With Medicare open enrollment season upon us right now (October 15th-December 7th) many seniors age 65+ are reviewing the many Medicare programs available to them. They have been inundated with marketing materials from the many health insurance companies out there to persuade them to sign up or to change their plans for the next year, effective starting January 1st 2013.
Some think that when they turn 65 that all their health insurance needs will be taken care of by the US government via Medicare. That may work in Israel but unfortunately not here in the United States. Medicare part A, which covers hospital needs, is automatically given to those who are turning 65 and have worked and paid Medicare taxes for at least forty quarters, or are disabled and have received Social Security Disability payments for two years. Medicare Part B, which covers physician care and major medical needs such as lab, diagnostic tests and durable medical equipment (DME), requires those who are eligible to enroll within three months of turning 65. Those who fail to enroll within three months of turning 65 may be subject to a premium penalty when they enroll in the future. The plan costs anywhere between $99-$319 monthly depending on one’s prior year’s income.

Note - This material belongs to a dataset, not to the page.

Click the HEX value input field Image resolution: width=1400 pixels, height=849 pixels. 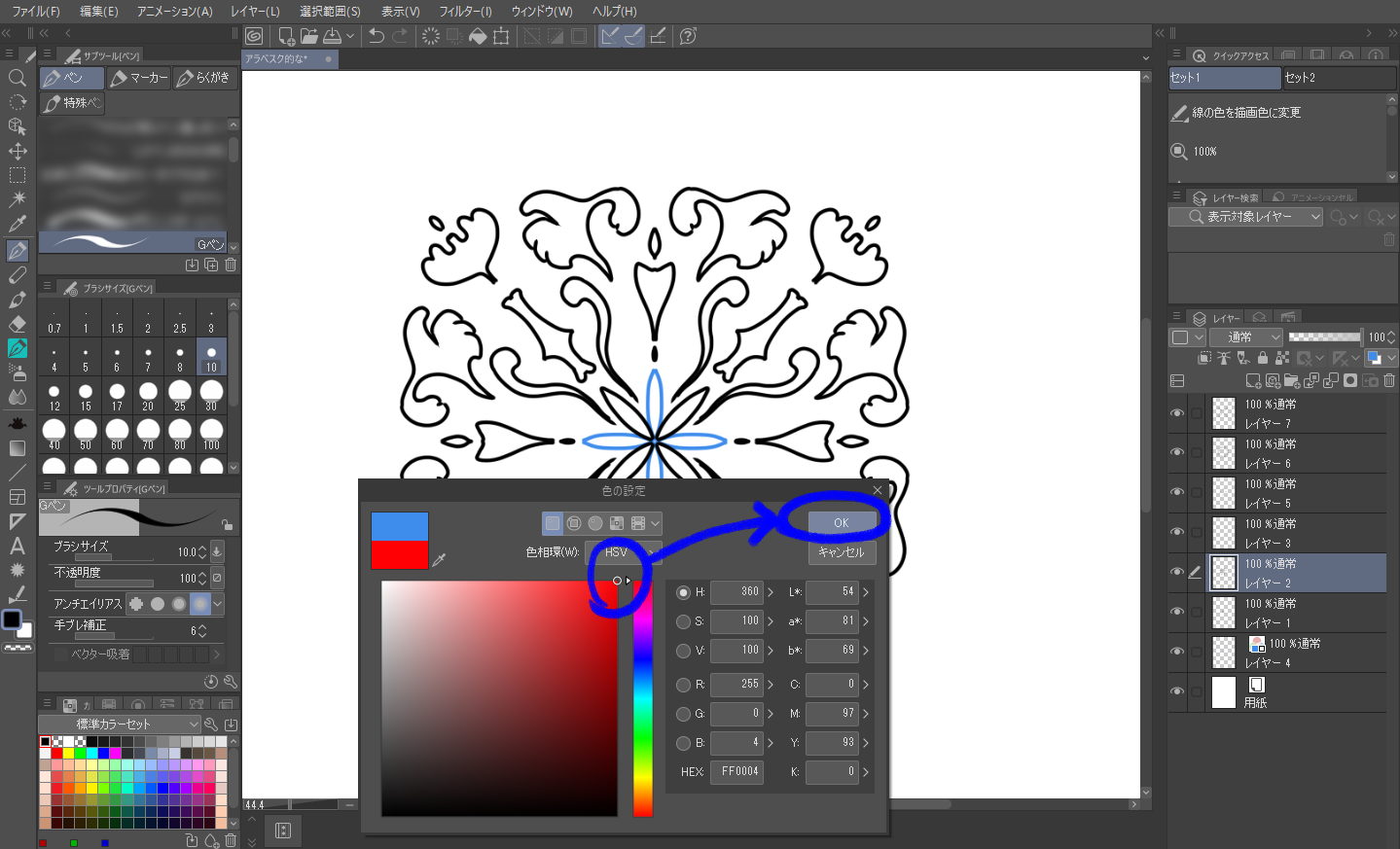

This penalty would apply to those who enroll in the Medicare part D drug plan as well if they enroll more than 3 months after they become eligible. Part D plans cover the cost of most prescription drugs, up to certain limits, subject to co-pays and sometimes deductibles.

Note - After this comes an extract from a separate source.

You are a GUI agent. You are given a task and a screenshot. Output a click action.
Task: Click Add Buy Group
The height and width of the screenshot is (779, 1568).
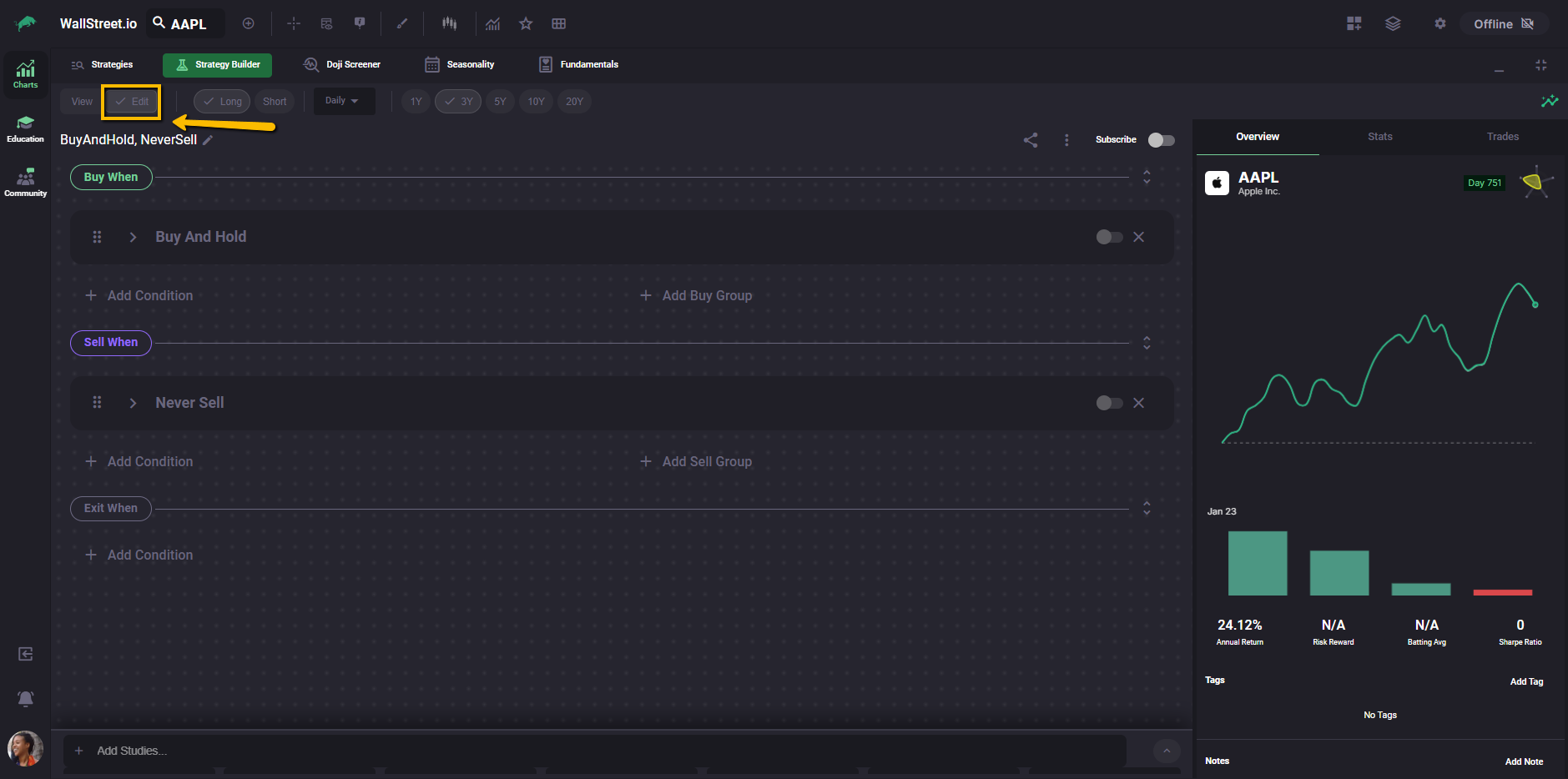click(696, 295)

Medicare Part B will usually pay for 80% of the cost of the Medicare approved contracted rate, and the member is responsible to pay the 20% difference to the provider, unless he has bought an optional Medicare supplement plan which pays that 20%. Here is an example of how traditional Medicare Part B works. Suppose a Medicare patient goes to a doctor for an office visit, for which the doctor would bill Medicare $150. Medicare will process the claim and send an explanation of benefits (EOB) to the doctor allowing $120 for the visit (the contracted rate) and pay 80% of that charge, $96 to the doctor. He will then either bill the patient the remaining $24 or bill it to the patient’s supplement plan, if he has one. The remaining $30 from the original $150 charge must be written off by the doctor because he agreed to accept Medicare assignment.
Two popular “Medicare Supplement” (also known as Medigap) plans are “F” and “N“ which will both pay 100% of this 20% coinsurance with one major difference being that plan N has a $20 co-pay for the doctor visit while plan F has no co-pay at all. Another major benefit of most “Medicare Supplement” plans is that they cover 100% of the part A $1,132 annual deductible, and many other additional costs to the patient that Medicare Part A & B do not cover.
There are quite a few Medigap plans that have variable benefits and even a popular high deductible plan F that keeps the premiums very low.
For a complete list of the covered benefits of all the plans please do not hesitate to contact me at my office number listed below this article.
In addition to all the above, Medicare Advantage plans, otherwise know as Part C plans, combine the Part A and B coverages, and sometimes even the Part D prescription drug coverage into one program which a Medicare eligible person can choose as an alternative to the traditional benefits of parts A, B, C, and D. Each Medicare Advantage plan is run by a private insurance company authorized by Medicare to provide the Medicare Advantage benefits as described in their plan from its own network of doctors and other health care providers.
Medicare Advantage plans will differ with regard to the number of in-network doctors and other providers they have in your area, the co-pays and deductibles they will require from you for different types of medical services and prescription drugs (for those plans including Part D coverage), and the monthly premium you will be charged by the insurance company, in addition to the basic $99+ Part B premium you will still be required to pay. Specific Medicare Advantage programs may also provide other benefits not included at all by traditional Medicare coverage, such as basic gym membership.